▶ _Stored items_
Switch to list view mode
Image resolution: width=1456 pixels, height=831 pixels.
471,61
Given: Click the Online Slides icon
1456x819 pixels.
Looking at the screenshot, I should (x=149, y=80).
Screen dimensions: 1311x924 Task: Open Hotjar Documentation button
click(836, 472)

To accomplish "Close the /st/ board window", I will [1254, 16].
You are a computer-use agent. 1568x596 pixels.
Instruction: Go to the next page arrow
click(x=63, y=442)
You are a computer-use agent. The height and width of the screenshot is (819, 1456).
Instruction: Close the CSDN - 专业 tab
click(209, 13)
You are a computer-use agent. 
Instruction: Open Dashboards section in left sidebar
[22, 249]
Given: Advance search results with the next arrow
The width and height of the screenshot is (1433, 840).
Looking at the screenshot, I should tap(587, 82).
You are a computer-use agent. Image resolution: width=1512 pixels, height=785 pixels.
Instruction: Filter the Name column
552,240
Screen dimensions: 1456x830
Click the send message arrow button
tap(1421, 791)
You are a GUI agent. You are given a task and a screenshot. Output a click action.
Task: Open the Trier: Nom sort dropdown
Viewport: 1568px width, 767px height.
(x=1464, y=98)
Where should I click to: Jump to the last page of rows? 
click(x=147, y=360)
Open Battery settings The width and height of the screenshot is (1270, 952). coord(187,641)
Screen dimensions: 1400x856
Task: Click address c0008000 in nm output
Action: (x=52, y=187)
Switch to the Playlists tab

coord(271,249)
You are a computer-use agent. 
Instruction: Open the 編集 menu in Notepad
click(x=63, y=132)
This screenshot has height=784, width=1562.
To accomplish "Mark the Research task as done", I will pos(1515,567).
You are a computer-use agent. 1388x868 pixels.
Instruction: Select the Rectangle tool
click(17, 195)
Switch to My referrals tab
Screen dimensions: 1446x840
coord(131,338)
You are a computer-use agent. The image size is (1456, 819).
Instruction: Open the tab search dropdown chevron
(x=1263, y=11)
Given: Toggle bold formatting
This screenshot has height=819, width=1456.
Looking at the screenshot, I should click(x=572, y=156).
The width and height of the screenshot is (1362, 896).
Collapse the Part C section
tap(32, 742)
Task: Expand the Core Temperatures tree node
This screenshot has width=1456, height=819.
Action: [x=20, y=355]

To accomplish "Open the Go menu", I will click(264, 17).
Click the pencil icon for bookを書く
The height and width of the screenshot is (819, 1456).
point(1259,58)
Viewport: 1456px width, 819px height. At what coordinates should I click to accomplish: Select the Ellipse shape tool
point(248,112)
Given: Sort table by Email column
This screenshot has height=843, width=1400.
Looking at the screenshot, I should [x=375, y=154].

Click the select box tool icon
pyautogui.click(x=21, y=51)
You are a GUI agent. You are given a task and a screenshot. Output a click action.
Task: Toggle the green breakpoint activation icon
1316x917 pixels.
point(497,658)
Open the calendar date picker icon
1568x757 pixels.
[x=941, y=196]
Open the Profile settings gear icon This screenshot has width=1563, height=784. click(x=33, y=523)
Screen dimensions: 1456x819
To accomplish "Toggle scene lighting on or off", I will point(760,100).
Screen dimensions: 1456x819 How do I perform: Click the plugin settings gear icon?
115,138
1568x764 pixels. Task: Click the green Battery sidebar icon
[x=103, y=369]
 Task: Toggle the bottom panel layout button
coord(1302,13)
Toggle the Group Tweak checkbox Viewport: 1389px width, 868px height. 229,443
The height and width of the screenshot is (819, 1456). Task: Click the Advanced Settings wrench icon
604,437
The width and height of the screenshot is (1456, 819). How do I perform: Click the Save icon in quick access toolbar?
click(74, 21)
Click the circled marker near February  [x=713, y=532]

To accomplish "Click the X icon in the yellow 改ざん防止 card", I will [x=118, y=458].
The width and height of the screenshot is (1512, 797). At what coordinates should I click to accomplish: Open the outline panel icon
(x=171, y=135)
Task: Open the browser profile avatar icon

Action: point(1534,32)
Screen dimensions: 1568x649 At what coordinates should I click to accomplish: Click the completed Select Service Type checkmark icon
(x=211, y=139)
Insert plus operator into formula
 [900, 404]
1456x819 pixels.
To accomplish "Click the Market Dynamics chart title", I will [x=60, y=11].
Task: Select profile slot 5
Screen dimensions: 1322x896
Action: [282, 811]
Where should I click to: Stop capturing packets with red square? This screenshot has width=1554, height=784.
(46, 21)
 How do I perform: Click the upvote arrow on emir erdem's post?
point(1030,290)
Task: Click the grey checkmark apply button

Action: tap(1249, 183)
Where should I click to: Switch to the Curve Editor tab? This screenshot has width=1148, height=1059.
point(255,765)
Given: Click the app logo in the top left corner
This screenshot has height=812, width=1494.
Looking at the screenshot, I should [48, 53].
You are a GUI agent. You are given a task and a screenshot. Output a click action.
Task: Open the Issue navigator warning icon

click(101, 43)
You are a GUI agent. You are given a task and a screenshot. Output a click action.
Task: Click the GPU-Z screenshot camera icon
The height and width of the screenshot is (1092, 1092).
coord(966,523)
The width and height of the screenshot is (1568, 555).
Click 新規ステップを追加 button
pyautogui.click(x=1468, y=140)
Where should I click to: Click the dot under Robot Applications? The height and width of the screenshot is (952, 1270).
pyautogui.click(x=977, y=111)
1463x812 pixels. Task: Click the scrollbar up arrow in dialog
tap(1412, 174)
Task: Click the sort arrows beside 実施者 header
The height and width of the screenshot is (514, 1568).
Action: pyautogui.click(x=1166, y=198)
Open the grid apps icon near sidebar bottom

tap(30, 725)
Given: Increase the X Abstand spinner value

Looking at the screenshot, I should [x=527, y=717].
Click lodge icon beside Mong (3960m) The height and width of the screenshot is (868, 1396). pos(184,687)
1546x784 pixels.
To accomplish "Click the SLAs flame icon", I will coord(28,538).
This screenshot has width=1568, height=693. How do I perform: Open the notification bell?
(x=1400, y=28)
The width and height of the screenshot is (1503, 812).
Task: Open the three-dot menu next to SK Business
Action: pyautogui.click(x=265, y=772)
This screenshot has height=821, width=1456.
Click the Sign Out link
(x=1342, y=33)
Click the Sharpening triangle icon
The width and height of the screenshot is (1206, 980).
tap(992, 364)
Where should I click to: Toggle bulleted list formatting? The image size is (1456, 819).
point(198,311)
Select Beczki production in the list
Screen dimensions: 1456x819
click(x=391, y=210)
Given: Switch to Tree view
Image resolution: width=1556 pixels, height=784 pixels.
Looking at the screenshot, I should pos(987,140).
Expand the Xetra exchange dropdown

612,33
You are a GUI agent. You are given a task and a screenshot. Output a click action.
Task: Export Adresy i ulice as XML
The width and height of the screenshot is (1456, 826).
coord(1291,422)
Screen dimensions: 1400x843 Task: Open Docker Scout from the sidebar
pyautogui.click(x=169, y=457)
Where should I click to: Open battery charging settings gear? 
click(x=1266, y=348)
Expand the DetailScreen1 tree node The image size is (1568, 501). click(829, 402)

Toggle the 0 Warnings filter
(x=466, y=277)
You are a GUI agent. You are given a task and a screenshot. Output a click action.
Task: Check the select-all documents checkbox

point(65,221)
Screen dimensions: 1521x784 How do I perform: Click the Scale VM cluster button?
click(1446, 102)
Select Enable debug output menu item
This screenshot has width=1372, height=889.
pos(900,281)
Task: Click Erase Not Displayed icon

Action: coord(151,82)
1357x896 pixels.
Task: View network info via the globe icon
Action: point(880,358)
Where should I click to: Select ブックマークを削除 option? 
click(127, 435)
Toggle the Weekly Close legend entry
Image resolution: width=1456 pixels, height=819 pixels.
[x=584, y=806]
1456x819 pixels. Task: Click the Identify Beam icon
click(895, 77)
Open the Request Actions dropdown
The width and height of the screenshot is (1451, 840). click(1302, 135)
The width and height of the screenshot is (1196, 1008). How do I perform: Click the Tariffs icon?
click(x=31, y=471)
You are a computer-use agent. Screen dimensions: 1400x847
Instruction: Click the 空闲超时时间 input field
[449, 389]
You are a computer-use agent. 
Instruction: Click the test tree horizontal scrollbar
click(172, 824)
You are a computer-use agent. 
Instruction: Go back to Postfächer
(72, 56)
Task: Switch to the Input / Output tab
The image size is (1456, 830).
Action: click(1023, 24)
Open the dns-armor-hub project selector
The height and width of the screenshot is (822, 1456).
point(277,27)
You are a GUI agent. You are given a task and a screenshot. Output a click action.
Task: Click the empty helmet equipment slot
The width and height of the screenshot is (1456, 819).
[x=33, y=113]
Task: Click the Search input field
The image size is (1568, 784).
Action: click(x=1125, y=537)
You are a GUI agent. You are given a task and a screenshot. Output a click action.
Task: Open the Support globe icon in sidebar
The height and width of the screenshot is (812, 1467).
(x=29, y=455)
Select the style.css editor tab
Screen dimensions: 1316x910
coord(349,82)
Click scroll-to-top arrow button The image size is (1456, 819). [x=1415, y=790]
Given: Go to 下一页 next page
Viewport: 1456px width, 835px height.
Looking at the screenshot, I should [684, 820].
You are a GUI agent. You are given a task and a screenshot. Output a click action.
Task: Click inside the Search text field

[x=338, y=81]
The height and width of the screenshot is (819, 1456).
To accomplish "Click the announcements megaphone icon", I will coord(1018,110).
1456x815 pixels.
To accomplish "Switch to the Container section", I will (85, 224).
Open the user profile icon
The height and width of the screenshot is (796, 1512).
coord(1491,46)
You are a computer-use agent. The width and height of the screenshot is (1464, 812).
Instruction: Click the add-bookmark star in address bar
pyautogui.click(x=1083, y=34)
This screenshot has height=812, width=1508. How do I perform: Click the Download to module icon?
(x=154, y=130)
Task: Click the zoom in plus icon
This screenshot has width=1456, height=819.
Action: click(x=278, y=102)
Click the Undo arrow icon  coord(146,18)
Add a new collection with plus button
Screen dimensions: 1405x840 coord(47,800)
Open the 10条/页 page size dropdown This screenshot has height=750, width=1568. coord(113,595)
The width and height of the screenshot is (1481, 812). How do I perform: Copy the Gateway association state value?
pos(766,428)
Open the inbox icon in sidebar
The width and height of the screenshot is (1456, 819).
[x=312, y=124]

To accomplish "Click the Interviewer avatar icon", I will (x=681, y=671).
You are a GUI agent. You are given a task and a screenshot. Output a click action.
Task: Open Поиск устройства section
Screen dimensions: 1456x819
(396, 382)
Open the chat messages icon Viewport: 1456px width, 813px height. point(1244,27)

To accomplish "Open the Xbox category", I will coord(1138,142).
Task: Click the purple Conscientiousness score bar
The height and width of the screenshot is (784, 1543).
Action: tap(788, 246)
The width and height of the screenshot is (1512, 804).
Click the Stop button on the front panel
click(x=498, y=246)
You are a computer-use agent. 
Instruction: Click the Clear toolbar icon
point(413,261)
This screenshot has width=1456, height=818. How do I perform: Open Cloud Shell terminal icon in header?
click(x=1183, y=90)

▶ _Problem statement_
The answer is every line in the data where the word "slot" appears.

▶ _Exercise answer_
Task: Select profile slot 5
Task: Click the empty helmet equipment slot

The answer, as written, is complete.